## Stored data
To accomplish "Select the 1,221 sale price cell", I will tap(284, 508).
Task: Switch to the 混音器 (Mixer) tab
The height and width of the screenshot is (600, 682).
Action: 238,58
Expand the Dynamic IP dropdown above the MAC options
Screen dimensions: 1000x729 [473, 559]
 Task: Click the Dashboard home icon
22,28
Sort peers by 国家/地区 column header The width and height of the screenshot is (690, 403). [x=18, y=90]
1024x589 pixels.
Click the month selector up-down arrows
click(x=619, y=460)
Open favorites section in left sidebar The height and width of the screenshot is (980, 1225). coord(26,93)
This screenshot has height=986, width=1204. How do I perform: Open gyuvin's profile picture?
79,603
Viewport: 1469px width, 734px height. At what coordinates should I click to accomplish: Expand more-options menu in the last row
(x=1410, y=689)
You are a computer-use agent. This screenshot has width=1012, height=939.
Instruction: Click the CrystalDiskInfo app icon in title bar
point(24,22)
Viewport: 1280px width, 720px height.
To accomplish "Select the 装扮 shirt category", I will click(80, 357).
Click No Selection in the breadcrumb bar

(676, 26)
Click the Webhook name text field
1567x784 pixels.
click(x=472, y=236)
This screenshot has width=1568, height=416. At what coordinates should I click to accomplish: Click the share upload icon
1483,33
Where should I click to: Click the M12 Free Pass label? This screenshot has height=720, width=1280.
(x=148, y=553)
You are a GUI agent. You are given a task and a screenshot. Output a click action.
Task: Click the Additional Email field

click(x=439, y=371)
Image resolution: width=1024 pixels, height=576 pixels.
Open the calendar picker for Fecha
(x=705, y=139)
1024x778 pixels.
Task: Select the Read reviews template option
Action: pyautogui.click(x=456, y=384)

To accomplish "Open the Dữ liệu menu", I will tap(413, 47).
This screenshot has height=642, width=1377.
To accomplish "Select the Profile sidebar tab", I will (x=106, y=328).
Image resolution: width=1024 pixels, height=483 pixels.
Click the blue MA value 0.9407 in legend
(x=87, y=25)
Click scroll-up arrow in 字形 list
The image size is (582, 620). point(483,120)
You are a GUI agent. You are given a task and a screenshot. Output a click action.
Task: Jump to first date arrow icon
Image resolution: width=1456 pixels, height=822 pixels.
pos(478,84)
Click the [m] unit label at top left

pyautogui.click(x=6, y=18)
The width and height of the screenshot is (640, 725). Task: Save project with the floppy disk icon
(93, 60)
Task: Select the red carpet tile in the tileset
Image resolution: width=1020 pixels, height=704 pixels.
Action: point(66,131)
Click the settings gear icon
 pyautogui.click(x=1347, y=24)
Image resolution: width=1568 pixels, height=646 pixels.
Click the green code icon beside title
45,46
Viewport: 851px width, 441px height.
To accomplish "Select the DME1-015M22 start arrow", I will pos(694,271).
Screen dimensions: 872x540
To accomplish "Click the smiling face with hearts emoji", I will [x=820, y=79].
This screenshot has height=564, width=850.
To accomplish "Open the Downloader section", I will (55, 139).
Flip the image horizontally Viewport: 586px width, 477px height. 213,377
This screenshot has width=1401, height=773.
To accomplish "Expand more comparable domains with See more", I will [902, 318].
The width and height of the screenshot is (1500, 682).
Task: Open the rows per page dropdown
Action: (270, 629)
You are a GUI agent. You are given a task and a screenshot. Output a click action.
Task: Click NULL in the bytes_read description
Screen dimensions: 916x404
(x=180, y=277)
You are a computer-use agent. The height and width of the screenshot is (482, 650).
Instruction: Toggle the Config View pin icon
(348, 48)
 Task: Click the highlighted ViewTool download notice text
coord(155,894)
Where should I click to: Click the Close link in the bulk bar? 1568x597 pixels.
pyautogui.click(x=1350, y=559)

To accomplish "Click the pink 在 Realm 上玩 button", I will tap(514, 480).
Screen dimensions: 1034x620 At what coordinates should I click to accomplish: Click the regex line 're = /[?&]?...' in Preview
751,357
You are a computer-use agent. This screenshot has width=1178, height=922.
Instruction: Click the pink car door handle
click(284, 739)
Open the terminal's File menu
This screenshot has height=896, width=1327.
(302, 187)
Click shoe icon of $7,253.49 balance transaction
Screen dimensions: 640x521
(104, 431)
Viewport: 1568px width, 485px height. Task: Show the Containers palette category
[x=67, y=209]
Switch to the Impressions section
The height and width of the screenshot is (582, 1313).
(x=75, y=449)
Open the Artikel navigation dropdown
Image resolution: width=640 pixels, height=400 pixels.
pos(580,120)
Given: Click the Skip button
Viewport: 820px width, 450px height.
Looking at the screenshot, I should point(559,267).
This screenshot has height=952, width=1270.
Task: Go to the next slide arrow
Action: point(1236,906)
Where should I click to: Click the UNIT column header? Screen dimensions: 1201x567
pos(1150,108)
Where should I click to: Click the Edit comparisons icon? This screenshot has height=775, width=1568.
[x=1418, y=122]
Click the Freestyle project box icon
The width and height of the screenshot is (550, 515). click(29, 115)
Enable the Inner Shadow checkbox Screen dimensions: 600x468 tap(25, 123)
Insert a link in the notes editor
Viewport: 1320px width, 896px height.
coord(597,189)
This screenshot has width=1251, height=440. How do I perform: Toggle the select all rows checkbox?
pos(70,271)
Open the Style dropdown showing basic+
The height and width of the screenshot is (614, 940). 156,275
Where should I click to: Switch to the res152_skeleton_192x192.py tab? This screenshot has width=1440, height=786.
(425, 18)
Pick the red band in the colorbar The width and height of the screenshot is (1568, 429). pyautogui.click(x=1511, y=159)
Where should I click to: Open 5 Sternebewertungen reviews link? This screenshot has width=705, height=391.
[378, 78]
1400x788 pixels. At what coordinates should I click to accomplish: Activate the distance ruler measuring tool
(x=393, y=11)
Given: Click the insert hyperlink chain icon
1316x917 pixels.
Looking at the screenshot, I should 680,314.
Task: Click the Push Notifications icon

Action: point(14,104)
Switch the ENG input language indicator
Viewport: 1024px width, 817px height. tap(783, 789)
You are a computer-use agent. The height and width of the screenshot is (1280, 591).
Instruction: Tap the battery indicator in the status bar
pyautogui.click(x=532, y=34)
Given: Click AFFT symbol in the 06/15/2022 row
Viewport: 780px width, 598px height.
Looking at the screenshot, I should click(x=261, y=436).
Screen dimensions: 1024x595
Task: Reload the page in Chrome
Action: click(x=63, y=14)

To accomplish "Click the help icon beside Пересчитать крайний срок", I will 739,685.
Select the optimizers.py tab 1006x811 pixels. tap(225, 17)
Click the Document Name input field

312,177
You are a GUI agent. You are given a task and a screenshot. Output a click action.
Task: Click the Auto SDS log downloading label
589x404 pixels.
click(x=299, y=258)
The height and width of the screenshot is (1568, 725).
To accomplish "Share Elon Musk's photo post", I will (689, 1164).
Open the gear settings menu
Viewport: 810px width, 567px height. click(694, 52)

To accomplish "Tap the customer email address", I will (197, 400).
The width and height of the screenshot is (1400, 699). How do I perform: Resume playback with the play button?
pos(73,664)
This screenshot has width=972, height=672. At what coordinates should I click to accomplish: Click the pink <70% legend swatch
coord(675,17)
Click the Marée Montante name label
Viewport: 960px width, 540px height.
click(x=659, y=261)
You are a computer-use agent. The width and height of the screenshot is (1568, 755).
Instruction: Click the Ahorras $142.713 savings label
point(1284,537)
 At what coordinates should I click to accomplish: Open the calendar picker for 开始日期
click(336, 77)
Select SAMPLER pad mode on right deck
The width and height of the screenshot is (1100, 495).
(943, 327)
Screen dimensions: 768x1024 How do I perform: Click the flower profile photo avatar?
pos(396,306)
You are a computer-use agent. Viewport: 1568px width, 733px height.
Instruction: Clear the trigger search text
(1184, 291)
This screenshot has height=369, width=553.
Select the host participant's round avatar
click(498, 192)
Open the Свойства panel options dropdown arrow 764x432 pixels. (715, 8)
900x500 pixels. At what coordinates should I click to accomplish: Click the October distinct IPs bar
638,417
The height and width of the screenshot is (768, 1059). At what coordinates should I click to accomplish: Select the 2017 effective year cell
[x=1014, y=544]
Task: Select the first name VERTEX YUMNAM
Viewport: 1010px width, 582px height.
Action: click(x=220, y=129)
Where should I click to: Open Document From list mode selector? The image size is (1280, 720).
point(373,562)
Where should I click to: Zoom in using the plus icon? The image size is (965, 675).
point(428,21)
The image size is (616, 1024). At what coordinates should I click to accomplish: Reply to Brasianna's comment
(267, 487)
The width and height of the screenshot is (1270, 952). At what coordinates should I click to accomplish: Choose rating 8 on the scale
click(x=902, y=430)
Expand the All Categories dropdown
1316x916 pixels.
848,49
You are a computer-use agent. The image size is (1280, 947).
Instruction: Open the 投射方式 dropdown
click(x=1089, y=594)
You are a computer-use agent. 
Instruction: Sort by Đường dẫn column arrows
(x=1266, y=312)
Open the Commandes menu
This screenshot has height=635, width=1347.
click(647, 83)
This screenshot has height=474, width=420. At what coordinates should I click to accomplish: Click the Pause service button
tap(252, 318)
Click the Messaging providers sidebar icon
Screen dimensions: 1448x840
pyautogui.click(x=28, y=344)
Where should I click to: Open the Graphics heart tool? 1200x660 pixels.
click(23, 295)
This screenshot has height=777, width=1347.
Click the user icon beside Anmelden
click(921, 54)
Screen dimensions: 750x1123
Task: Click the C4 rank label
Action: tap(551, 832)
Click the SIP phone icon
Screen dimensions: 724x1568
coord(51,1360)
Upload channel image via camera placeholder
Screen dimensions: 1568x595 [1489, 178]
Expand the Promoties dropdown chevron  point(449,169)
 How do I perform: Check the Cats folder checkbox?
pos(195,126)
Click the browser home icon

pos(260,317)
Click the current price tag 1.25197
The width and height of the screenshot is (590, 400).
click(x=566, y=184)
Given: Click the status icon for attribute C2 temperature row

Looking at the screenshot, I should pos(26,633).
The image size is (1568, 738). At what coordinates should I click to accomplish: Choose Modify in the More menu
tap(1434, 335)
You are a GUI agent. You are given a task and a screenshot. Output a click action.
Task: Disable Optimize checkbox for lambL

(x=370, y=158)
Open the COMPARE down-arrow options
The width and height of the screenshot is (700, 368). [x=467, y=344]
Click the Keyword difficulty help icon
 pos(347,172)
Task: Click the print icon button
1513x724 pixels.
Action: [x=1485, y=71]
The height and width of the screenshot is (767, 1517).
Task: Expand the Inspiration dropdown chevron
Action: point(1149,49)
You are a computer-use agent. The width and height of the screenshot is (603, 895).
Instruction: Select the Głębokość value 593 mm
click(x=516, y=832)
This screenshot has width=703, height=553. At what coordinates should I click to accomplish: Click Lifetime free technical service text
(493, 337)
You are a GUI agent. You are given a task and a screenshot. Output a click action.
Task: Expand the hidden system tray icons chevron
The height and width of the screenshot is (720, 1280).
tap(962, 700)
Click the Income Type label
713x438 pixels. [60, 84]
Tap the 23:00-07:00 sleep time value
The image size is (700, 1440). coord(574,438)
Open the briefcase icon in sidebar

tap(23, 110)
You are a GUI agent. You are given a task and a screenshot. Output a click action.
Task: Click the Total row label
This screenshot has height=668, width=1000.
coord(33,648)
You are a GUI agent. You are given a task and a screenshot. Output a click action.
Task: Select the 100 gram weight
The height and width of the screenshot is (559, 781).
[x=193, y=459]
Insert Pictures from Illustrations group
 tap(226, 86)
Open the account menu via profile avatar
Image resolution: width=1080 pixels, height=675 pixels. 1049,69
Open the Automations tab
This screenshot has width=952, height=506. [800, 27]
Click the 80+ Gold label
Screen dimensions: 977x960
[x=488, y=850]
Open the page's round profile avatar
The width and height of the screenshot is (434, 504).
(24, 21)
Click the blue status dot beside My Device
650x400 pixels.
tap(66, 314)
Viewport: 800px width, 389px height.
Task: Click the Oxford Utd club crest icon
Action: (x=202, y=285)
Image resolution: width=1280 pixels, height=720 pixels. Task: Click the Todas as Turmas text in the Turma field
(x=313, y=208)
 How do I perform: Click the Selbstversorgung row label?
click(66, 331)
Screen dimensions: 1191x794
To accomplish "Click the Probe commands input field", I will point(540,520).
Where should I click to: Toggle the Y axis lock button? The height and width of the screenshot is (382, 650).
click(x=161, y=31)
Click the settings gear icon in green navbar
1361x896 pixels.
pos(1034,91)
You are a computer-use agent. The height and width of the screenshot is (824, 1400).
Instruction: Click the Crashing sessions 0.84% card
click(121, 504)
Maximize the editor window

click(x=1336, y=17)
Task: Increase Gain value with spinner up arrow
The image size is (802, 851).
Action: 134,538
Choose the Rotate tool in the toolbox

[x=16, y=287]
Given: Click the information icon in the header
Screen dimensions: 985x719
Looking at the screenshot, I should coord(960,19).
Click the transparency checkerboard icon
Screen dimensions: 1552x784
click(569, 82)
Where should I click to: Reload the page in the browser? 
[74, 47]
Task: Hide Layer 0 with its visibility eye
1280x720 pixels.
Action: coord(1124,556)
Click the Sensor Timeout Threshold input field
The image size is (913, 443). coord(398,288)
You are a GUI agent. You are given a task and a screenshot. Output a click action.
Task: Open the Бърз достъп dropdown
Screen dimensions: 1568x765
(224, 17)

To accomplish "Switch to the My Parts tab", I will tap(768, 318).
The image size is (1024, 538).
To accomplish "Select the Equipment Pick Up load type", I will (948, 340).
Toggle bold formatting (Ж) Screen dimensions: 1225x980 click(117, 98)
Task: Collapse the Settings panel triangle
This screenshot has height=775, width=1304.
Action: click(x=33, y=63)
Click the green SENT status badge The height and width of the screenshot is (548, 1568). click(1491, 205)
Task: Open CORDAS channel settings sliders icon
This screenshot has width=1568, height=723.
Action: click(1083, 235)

## What the task asks
Check each line above for the string "computer" and copy those that have it.

## Your response
You are a computer-use agent. This screenshot has width=1012, height=939.
You are a computer-use agent. The height and width of the screenshot is (482, 650).
You are a computer-use agent. This screenshot has width=1178, height=922.
You are a computer-use agent. The height and width of the screenshot is (1280, 591).
You are a computer-use agent. The width and height of the screenshot is (1568, 755).
You are a computer-use agent. Viewport: 1568px width, 733px height.
You are a computer-use agent. The image size is (1280, 947).
You are a computer-use agent. 
You are a computer-use agent. The width and height of the screenshot is (603, 895).
You are a computer-use agent. The height and width of the screenshot is (824, 1400).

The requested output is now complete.